Medellín, Botero's birthplace, has declared a week of mourning in honor of the artist. The city's mayor, Daniel Quintero, expressed that Botero's life, work, and love for Medellín and Colombia will endure forever. Born in 1932, Botero studied in Madrid before moving to Paris and Florence. It was during his time in Europe that he drew inspiration from the works of Old Masters like Goya and Velázquez.

In 1960, Botero settled in New York and later returned to Paris in the 70s, where he began creating sculptures alongside his paintings. His art often explored themes such as drug-related violence in Colombia, as seen in his notable work "The Death of Pablo Escobar" from 1999. This painting depicts the fatal shooting of the Colombian drug lord. Botero's renowned series "Abu Ghraib" from 2005 shed light on the torture of Iraqi detainees by US soldiers in the Abu Ghraib prison.

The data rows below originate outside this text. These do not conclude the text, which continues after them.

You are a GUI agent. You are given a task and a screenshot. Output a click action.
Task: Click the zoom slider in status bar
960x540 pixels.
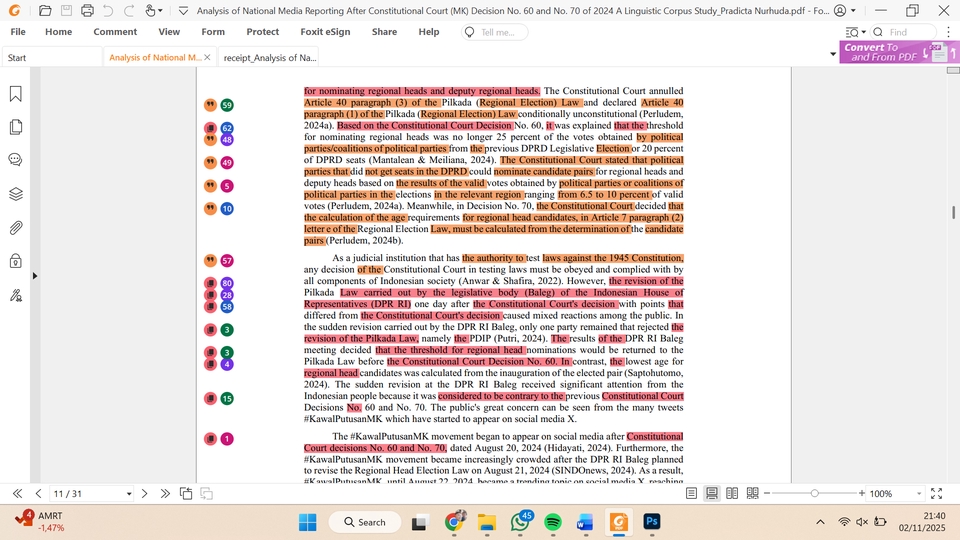pos(815,494)
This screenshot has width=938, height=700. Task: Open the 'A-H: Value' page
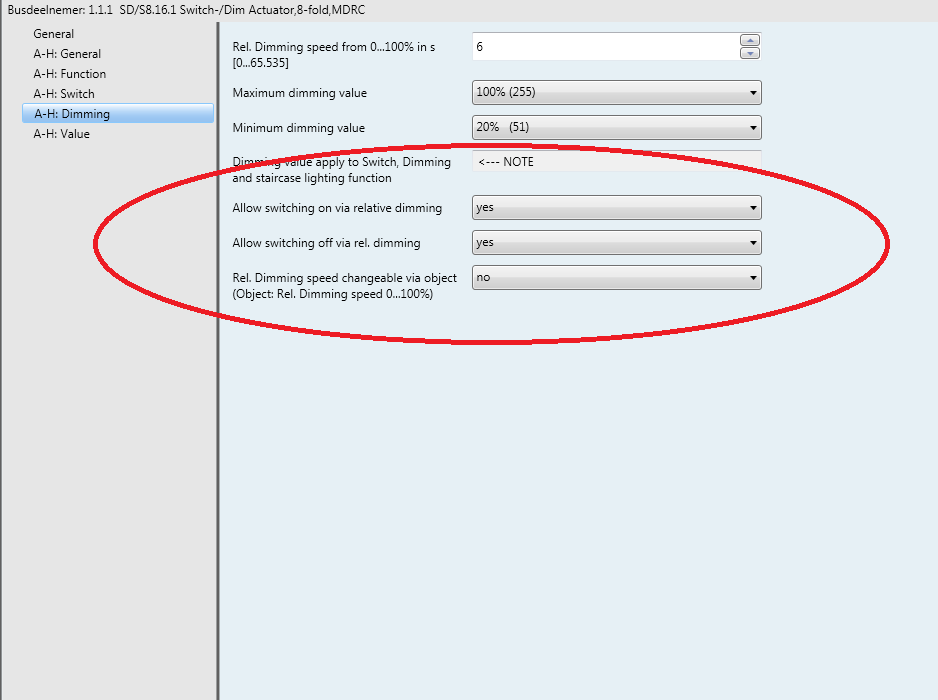pos(61,134)
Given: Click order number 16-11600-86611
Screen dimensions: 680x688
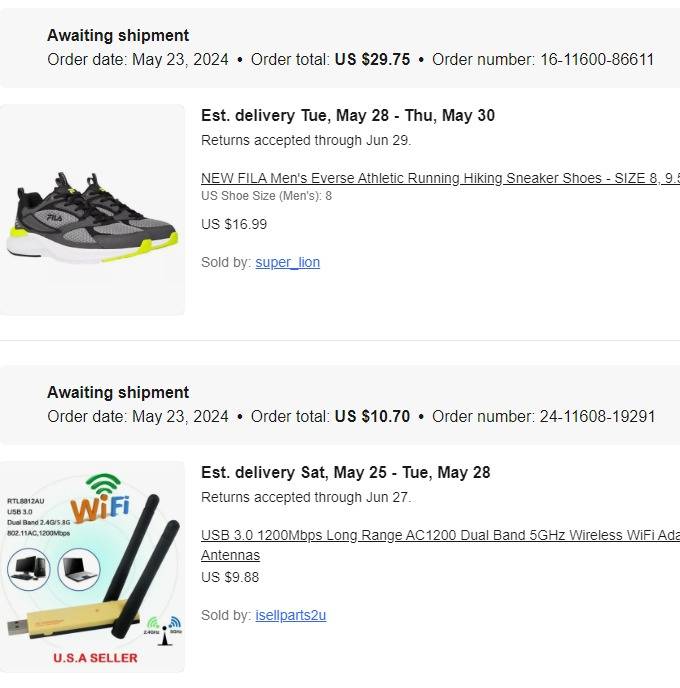Looking at the screenshot, I should tap(594, 59).
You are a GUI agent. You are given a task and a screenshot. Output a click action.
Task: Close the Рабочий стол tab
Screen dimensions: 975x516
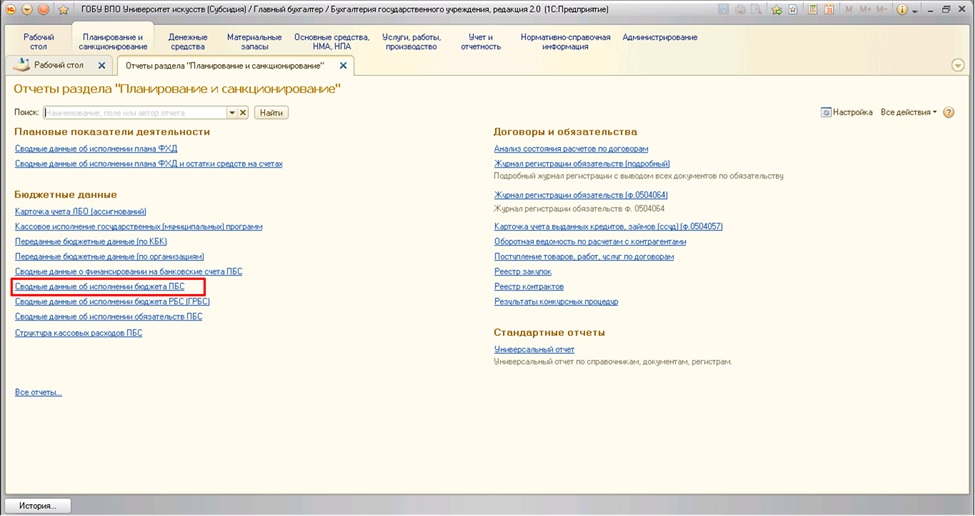102,66
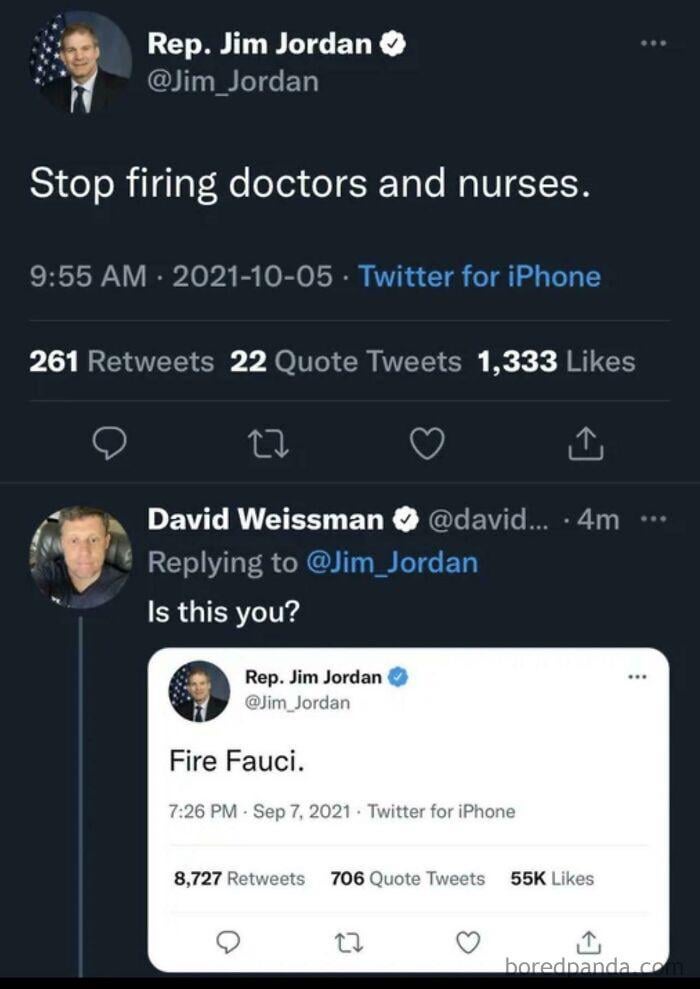Open three-dot menu in quoted tweet

636,677
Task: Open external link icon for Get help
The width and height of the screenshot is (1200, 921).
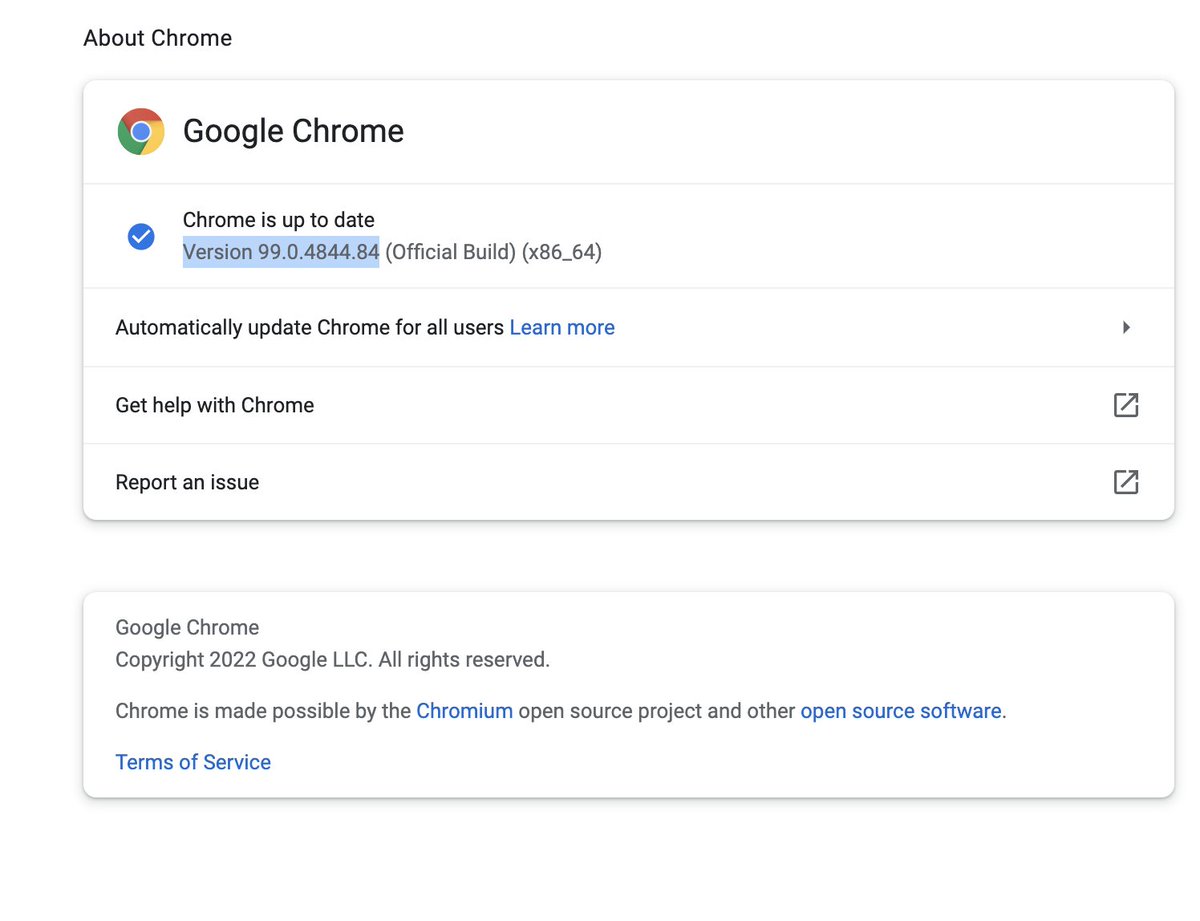Action: [x=1126, y=405]
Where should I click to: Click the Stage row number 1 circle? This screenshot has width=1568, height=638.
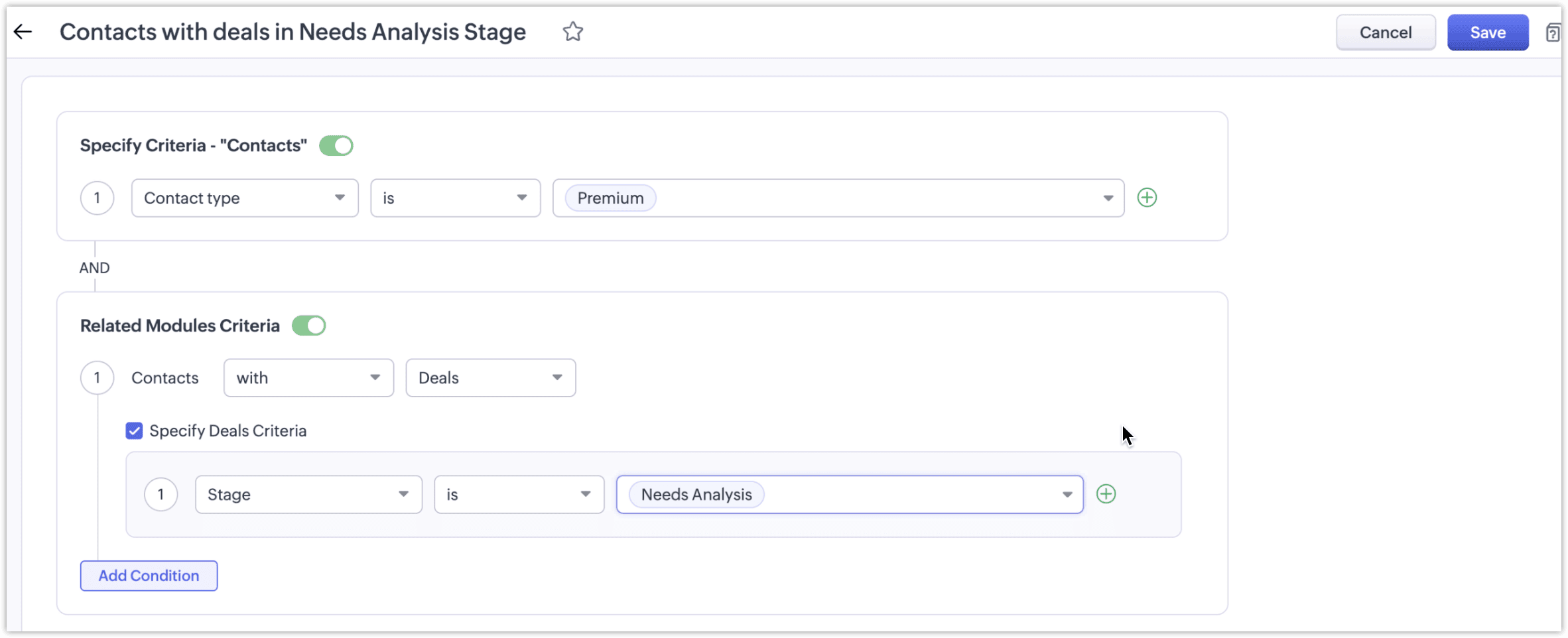(161, 494)
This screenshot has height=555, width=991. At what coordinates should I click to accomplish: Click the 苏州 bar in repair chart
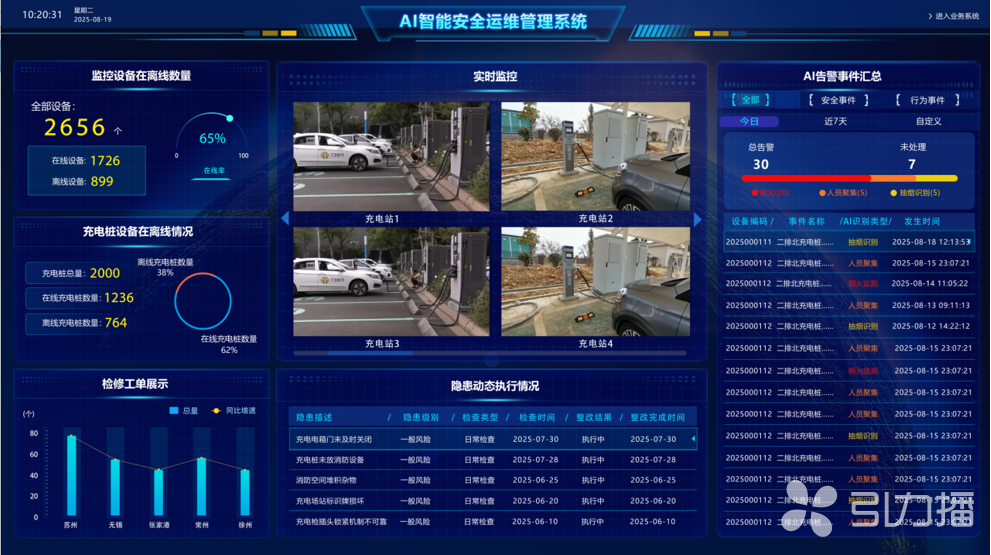click(x=71, y=475)
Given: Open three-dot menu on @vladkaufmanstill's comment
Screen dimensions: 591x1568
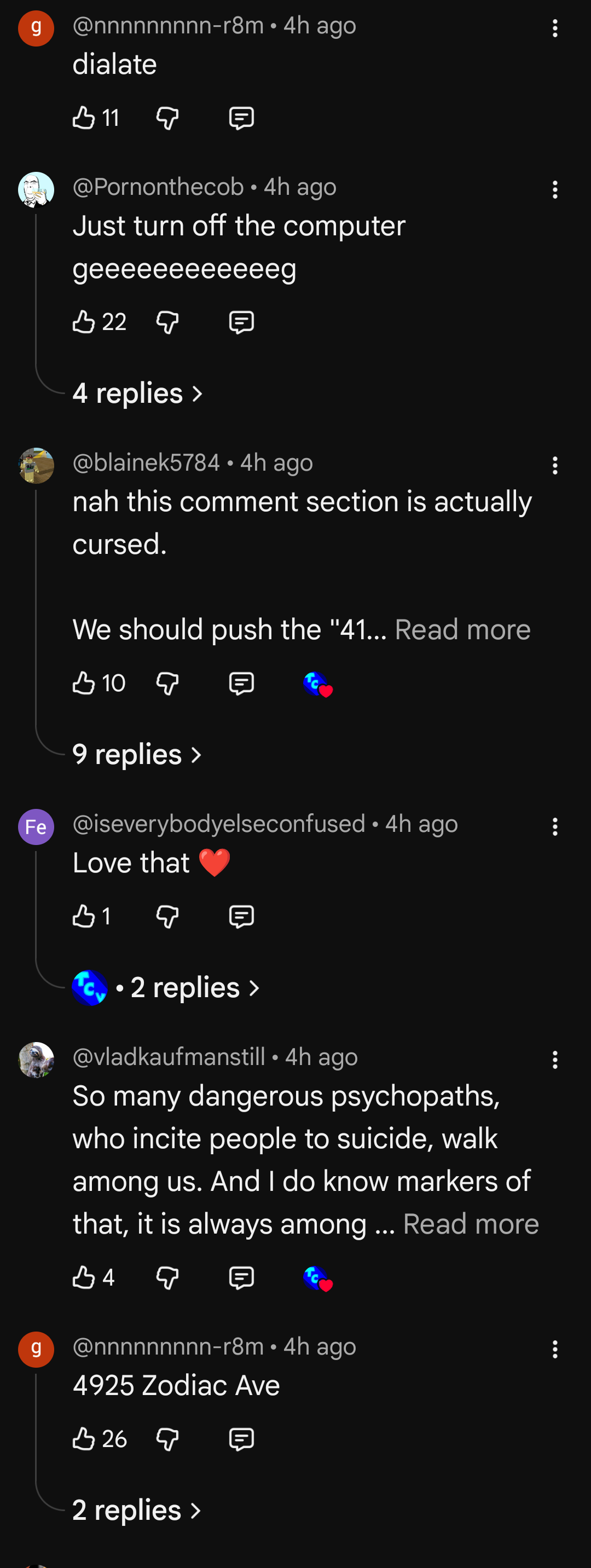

His sculptures can be found not only in his hometown of Medellín but also in various cities worldwide, including London, Madrid, Barcelona, and Seattle. Botero once expressed his belief that art should bring pleasure and evoke positive emotions, even in the face of dramatic subjects. He acknowledged painting violence, torture, and the passion of Christ but emphasized the unique pleasure found in such dramatic works.

Fernando Botero's legacy as a celebrated Colombian artist will be remembered and cherished, as his works continue to captivate audiences and provoke thought.